The world of Deus Ex is dense and complex – it has so many levels and locations with absolutely no stitches! How did you work on optimizing your scenes? The game works really well on all the platforms, managing to look so amazingly good.
Credits goes to the engineering team, the tech artists, and everyone responsible for the Dawn Engine. There are a few things we are doing to help though. Doing custom assets for so many details in a very dense area like Prague leads to a shortage of memory, fast. If we were baking even a few of our assets from high-res models, we would never be able to deliver this game. This is because a mesh that has completely unfolded UV coordinates (the kind of UV you do for a baking process) requires large texture to cover all of the asset’s surface. In the first person shooter setting, this texture requirement is at least twice as large because pieces of environment are often right in front of your face, right there on your nose, compared to the third person game. Especially in the first person shooter where you can stack fridges on top of cars and jump four meters high or grab ledge on a rooftop using a teleport augmentation. You can get anywhere.
The Housing Block is a mesh built by Michel Lanoie, Level artist in charge of Golem. It is a good example of how we “compress” texture with UVs. All of the mechanical details are on the set of texture represented by the albedo file. We stretch the UV coordinates of UV1 for every single detail that can be stretched.
An extreme example, which we avoid doing because they are quite time-consuming, are the normal textures used for all of the architectural assets in Hengsha (Deus Ex: Human Revolution). We don’t use such extreme UV compression anymore, but this texture is a good way to show how we are stretching details. The Hengsha normal image was used for the vast majority of details in lower Hengsha.
Look at the “stretched_uv_process” – we took a sample from the Hengsha texture and “stretch it”, using extra vertices, and we did this to a rather extreme level. This means that a very very small set of texture can get you a very large asset at a very large resolution. But the trade is the amount of time required to cut this geometry. Those are represented by the thin grey lines. Imagine the housing block was built with the same method we used for Human Revolution. It would have been extremely dense with mesh.
The housing albedo
We never do this to “such” an extreme level as HR anymore, but we still use that method with most assets, including guns, cars, robots, furniture, anything larger than a chair, except for the objects that don’t have any specific details (like… a large rock or a block of concrete). The housing albedo texture represents a very good example of how to mitigate the work required on mesh by saving larger samples of mechanical details, and then stretching “batches” of details instead of a single detail over and over.

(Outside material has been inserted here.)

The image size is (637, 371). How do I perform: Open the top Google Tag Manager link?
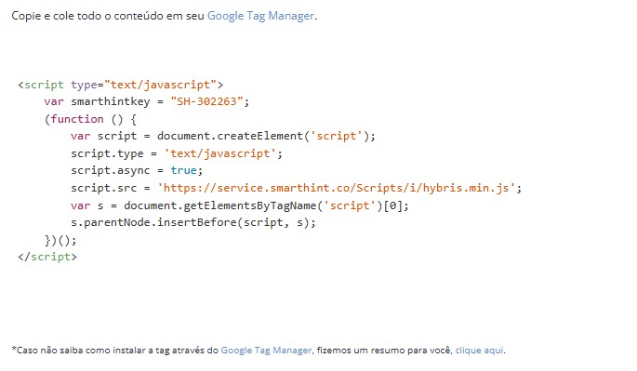click(x=260, y=16)
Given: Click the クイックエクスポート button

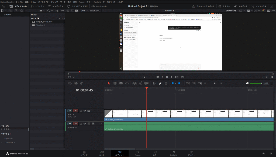Looking at the screenshot, I should click(x=203, y=6).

For bevelled edge, we actually break the vertex normal. We cannot afford texture memory to map the bevel’s normal unto the texture, so we build a tool that defines which bevels you want to have a nicely bent bevel normals on. This tool remembers all of the bevels on any given mesh in max, and it remembers them forever, you can give a solid beating to a mesh and the “bevels” are still located in the tools memory, coherently. This is important because breaking vertex normal is risky as any modification to a mesh generally modifies the normal greatly. Instead, we remember what we want to be bevelled, and we automatically reprocess these normal every time we export. This does cost a bit of vertex memory, but we save a lot by not putting this information into textures.